**WRITTEN PROBLEM 1:**
Answer these questions about the backup discussion:
(a) What RAID configuration do the two disks in the Western Digital drive use?
(b) Which three tools does the friend combine to back up photos?
(c) In what mode did the writer want to mount EncFS?

**GIVEN TEXT:**
━━━━━━━━━━━━━━━━━━━━━━━━━━━━━━

It's nothing too special. I use a separate Aperture library per year, each stored on an external hard disk. It's a Western Digital "My Book Edition II" with 2 x disks in RAID1 configuration for redundancy. This is configured to backup to Amazon Glacier using Arq, which is clever enough to only backup when the drive is connected and only uploads the new or changed files. Works quite effectively and once configured I don't really need to think about it.

I have a friend that backs up his photos to my computer using a combination of ecryptfs, rdiff-backup, and rsync. It goes something like this:

    mount -t ecryptfs ~/.photos-backup-crypted ~/photos-backup
    rdiff-backup ~/photos ~/photos-backup
    rsync -a --del ~/.photos-backup-crypted remote-server:photos-backup

That's pretty much what I want, but it requires you to have as much free space as the thing you want to back up.

What I wanted to do was mount EncFS in reverse mode (so it gets plain files and creates an encrypted virtual volume) and rdiff-backup that to a remote host, which works very well. However, the problem is that, when your directories are disparate, you can't easily make them appear as one directory, so, to back up 5 locations you'd have to do this 5 times.

━━━━━━━━━━━━━━━━━━━━━━━━━━━━━━

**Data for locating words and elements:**
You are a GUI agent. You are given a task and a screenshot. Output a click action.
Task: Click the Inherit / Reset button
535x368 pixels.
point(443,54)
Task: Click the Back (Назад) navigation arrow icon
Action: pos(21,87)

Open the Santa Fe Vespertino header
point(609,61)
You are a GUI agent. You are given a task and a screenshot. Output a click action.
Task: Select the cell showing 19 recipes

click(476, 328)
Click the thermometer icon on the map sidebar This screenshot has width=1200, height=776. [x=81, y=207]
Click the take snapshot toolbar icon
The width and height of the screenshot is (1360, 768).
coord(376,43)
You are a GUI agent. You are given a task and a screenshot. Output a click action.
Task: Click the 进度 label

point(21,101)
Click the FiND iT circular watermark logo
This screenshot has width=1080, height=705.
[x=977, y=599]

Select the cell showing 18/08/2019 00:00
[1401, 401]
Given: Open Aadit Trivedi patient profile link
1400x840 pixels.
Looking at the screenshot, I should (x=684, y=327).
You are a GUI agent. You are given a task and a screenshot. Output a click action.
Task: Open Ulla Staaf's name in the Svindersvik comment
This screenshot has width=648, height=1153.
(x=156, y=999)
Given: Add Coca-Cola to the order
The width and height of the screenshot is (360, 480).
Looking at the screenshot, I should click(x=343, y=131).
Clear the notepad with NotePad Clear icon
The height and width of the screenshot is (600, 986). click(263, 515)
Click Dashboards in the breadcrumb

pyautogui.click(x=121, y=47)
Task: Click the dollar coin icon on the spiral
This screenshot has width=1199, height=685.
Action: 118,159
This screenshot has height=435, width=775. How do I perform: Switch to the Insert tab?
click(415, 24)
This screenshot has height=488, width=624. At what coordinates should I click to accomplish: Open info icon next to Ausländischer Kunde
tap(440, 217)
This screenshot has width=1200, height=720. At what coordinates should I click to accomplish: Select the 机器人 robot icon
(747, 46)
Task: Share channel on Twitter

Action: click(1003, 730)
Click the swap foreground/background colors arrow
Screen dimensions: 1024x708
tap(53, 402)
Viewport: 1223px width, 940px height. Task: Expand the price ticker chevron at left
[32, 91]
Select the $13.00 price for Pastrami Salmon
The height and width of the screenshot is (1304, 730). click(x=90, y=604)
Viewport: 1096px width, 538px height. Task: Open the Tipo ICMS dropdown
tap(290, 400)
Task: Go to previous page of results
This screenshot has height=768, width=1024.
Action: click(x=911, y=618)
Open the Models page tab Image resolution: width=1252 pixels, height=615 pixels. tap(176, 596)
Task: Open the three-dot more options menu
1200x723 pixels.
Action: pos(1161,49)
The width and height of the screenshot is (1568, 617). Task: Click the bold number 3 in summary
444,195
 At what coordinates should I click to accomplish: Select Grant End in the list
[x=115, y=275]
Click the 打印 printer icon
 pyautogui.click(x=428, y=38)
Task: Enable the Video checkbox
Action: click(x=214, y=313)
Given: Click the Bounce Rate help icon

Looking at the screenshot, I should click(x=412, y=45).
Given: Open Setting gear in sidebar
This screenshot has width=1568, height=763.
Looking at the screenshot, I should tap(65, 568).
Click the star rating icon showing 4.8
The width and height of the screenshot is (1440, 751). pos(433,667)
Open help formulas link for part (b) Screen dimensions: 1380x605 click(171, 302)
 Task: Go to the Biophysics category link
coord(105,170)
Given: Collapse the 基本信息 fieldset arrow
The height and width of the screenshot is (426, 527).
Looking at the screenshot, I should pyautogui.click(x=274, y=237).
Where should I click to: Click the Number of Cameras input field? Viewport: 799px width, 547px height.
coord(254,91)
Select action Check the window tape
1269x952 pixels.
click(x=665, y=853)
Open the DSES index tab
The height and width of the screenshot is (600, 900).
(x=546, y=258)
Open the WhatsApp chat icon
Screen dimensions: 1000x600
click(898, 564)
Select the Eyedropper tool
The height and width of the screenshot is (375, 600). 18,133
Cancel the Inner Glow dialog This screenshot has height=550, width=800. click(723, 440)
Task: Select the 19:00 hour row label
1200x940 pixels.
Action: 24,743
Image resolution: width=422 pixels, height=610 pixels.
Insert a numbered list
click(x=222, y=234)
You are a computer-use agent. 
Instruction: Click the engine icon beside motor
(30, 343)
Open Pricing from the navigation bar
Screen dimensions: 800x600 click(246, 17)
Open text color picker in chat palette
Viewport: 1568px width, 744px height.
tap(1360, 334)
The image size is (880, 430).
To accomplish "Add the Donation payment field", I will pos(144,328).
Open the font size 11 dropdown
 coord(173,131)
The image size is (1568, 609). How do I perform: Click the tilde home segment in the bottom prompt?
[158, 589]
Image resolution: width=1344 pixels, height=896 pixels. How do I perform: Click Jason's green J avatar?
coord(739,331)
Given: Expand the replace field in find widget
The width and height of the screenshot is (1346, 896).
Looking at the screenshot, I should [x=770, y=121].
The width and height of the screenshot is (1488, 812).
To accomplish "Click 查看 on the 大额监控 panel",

━━━━━━━━━━━━━━━━━━━━━━━━━━━━━━

**WRITTEN PROBLEM 2:**
Can you rewrite the entries starting at the line containing "This screenshot has height=488, width=624." and ending at the line containing "[x=115, y=275]", substituting "Window" for every "Viewport" and leaving everything else unchanged?

**COMPLETE ANSWER 1:**
(a) RAID1
(b) ecryptfs, rdiff-backup, and rsync
(c) Reverse mode

**COMPLETE ANSWER 2:**
This screenshot has height=488, width=624. At what coordinates should I click to accomplish: Open info icon next to Ausländischer Kunde
tap(440, 217)
This screenshot has width=1200, height=720. At what coordinates should I click to accomplish: Select the 机器人 robot icon
(747, 46)
Task: Share channel on Twitter

Action: click(1003, 730)
Click the swap foreground/background colors arrow
Screen dimensions: 1024x708
tap(53, 402)
Window: 1223px width, 940px height. Task: Expand the price ticker chevron at left
[32, 91]
Select the $13.00 price for Pastrami Salmon
The height and width of the screenshot is (1304, 730). click(x=90, y=604)
Window: 1096px width, 538px height. Task: Open the Tipo ICMS dropdown
tap(290, 400)
Task: Go to previous page of results
This screenshot has height=768, width=1024.
Action: click(x=911, y=618)
Open the Models page tab Image resolution: width=1252 pixels, height=615 pixels. tap(176, 596)
Task: Open the three-dot more options menu
1200x723 pixels.
Action: pos(1161,49)
The width and height of the screenshot is (1568, 617). Task: Click the bold number 3 in summary
444,195
 At what coordinates should I click to accomplish: Select Grant End in the list
[x=115, y=275]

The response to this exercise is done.